[STORED DATA Boundary: Start]
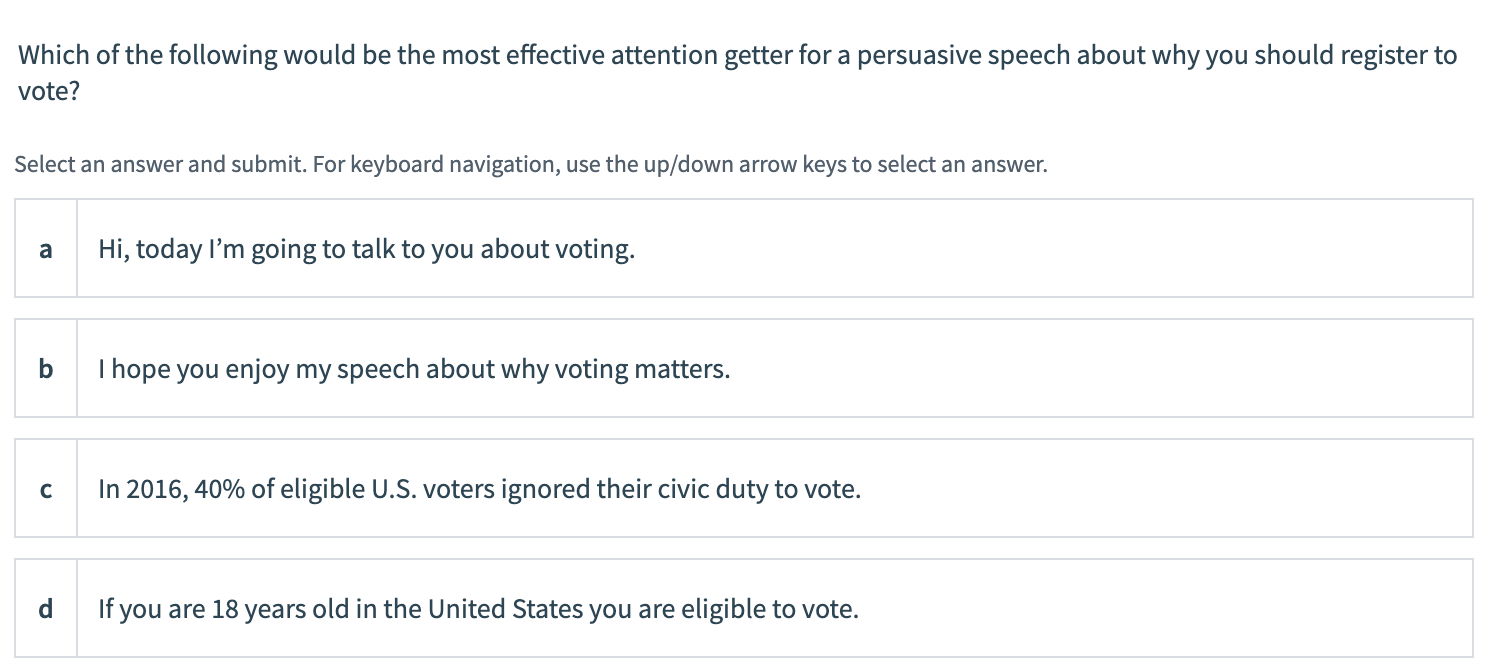Screen dimensions: 1490x666
Task: Click the keyboard navigation instruction text
Action: click(530, 164)
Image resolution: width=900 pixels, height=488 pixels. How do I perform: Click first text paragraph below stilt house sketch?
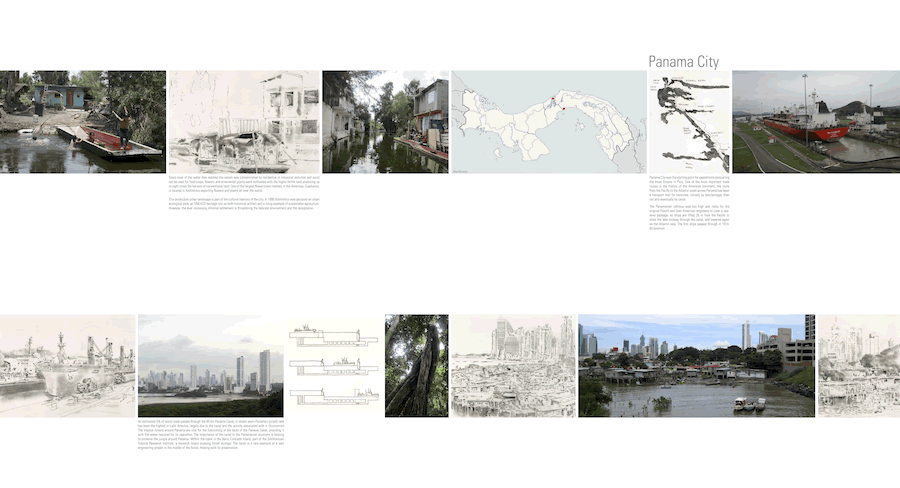243,185
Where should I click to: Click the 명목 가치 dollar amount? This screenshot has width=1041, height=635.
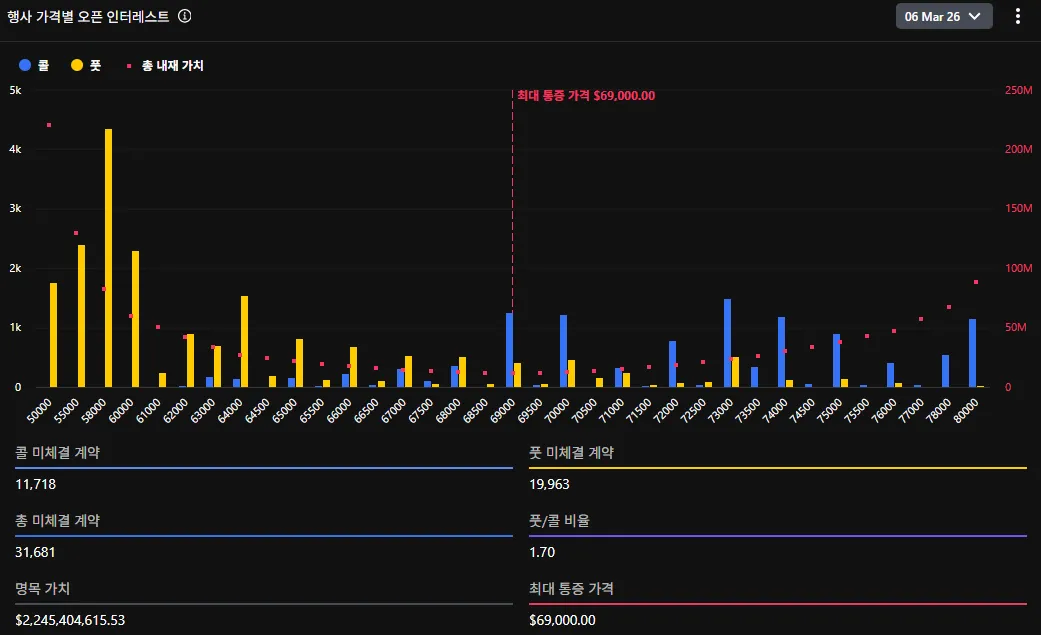click(70, 620)
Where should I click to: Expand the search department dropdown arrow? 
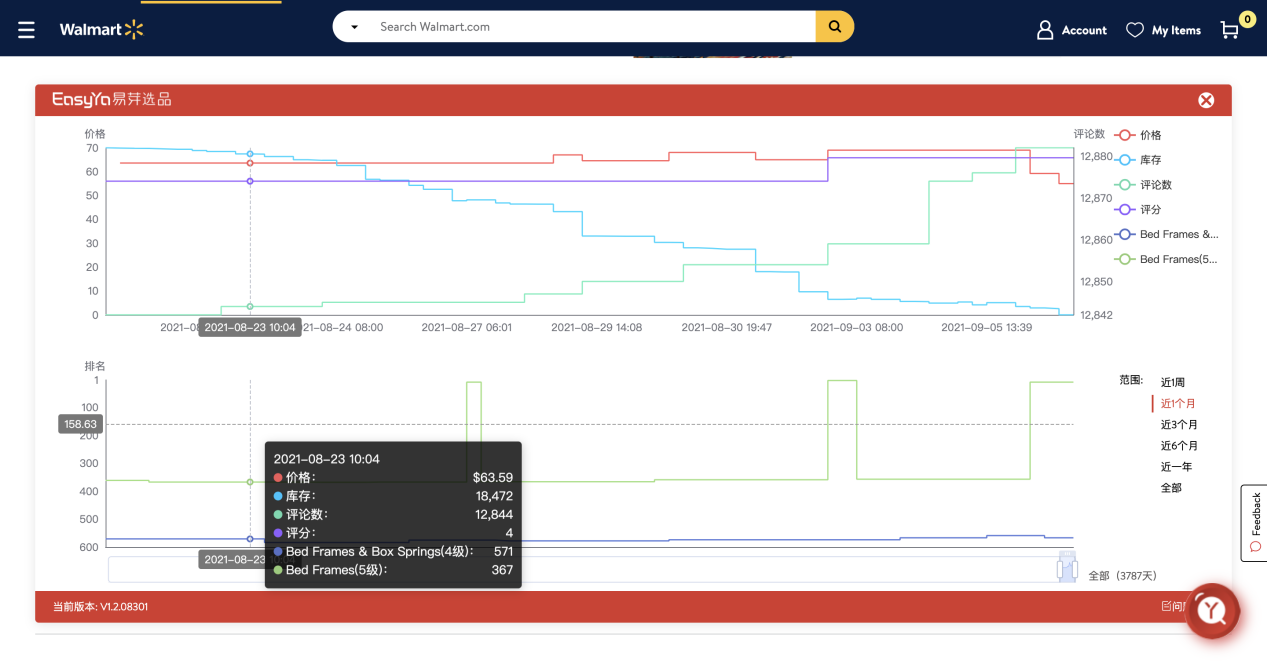click(354, 27)
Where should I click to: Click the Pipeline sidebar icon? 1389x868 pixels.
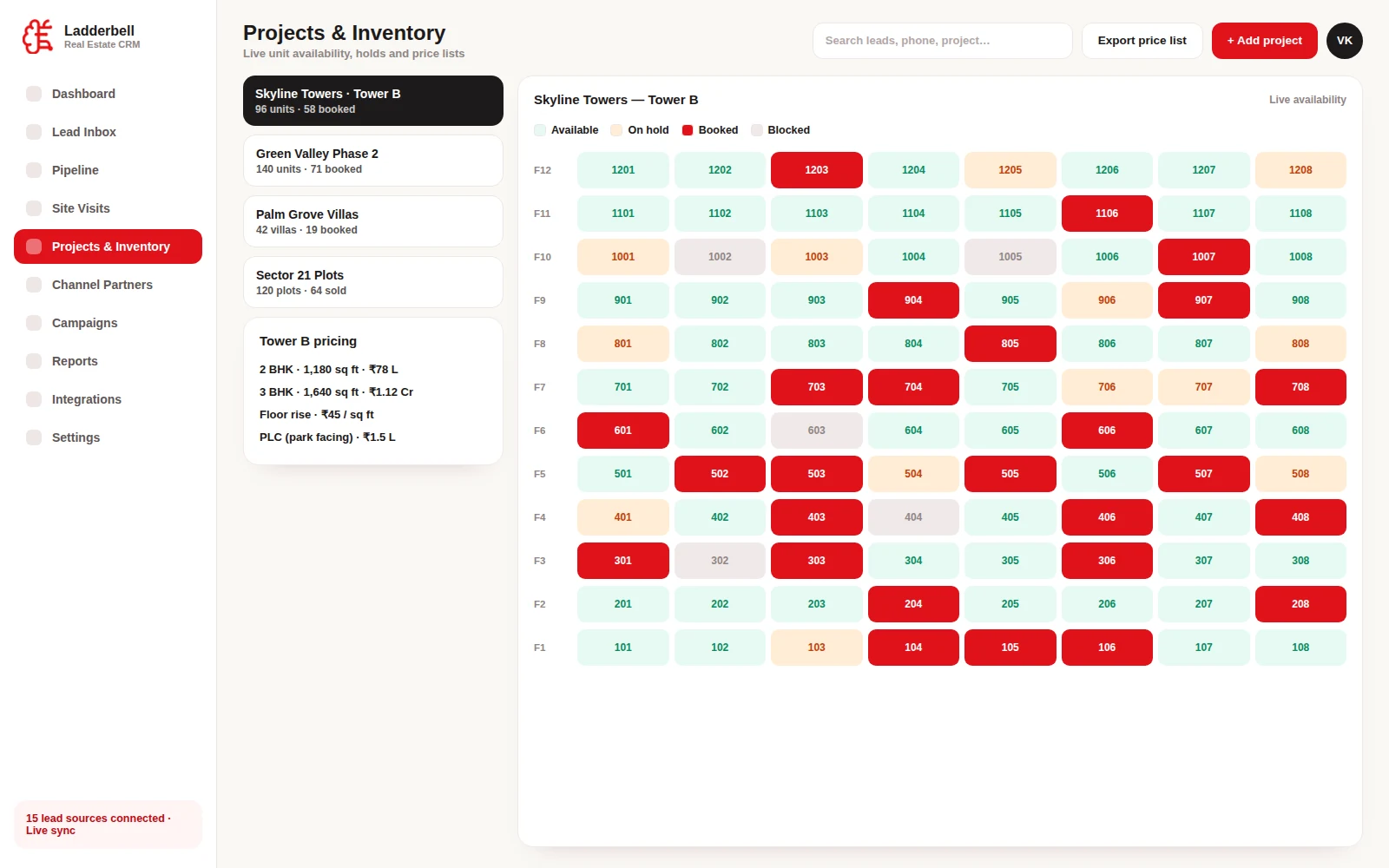34,170
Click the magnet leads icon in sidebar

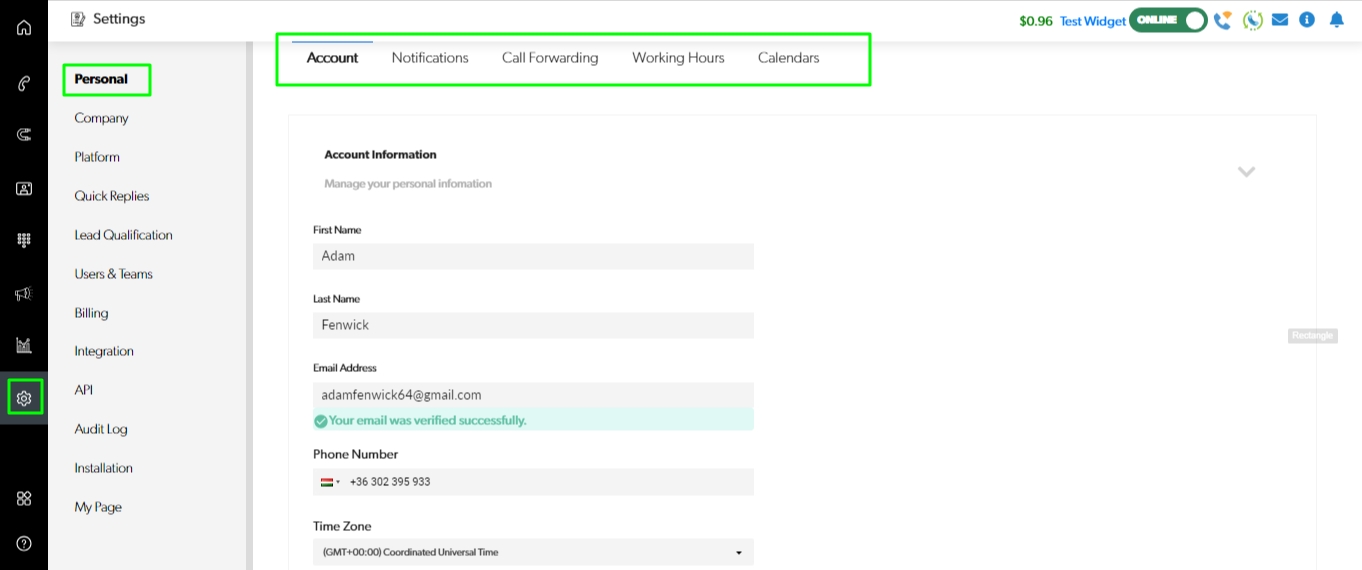(24, 134)
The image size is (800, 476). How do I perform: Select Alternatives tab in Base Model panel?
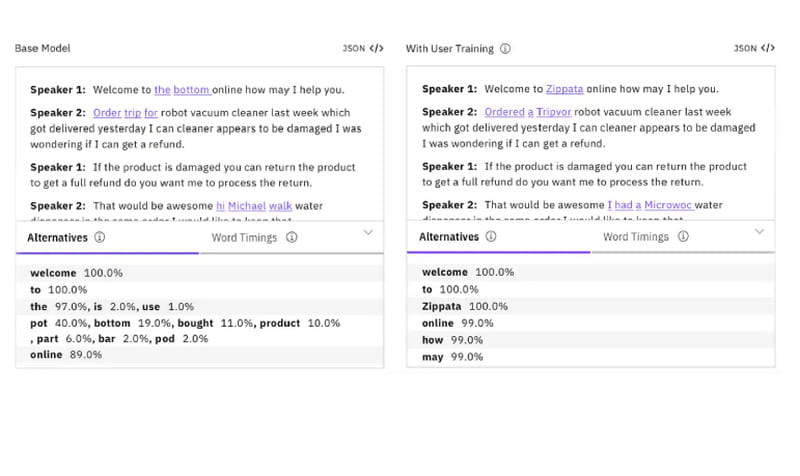tap(56, 238)
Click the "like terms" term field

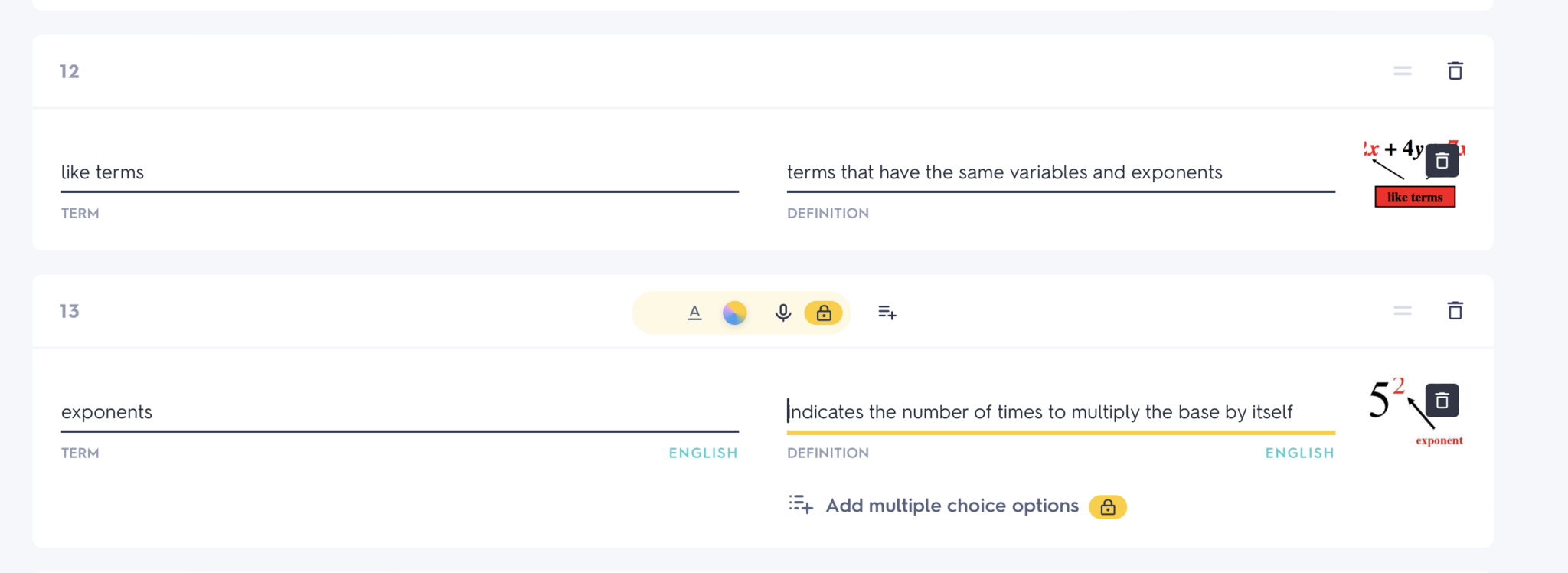tap(399, 173)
[STORED DATA Boundary: End]
▶ WORK ITEM
Exactly restate the lines from the one holding "Image resolution: width=900" to the final line of the records above, including both and excluding pictures.

▶ SOLUTION TO THIS PROBLEM
Image resolution: width=900 pixels, height=488 pixels. How do I perform: Click first text paragraph below stilt house sketch?
243,185
Where should I click to: Click the 명목 가치 dollar amount? This screenshot has width=1041, height=635.
click(70, 620)
Where should I click to: Expand the search department dropdown arrow? 
click(354, 27)
Where should I click to: Click the Pipeline sidebar icon? 1389x868 pixels.
34,170
Click the magnet leads icon in sidebar

(24, 134)
The image size is (800, 476). How do I perform: Select Alternatives tab in Base Model panel?
tap(56, 238)
Click the "like terms" term field

tap(399, 173)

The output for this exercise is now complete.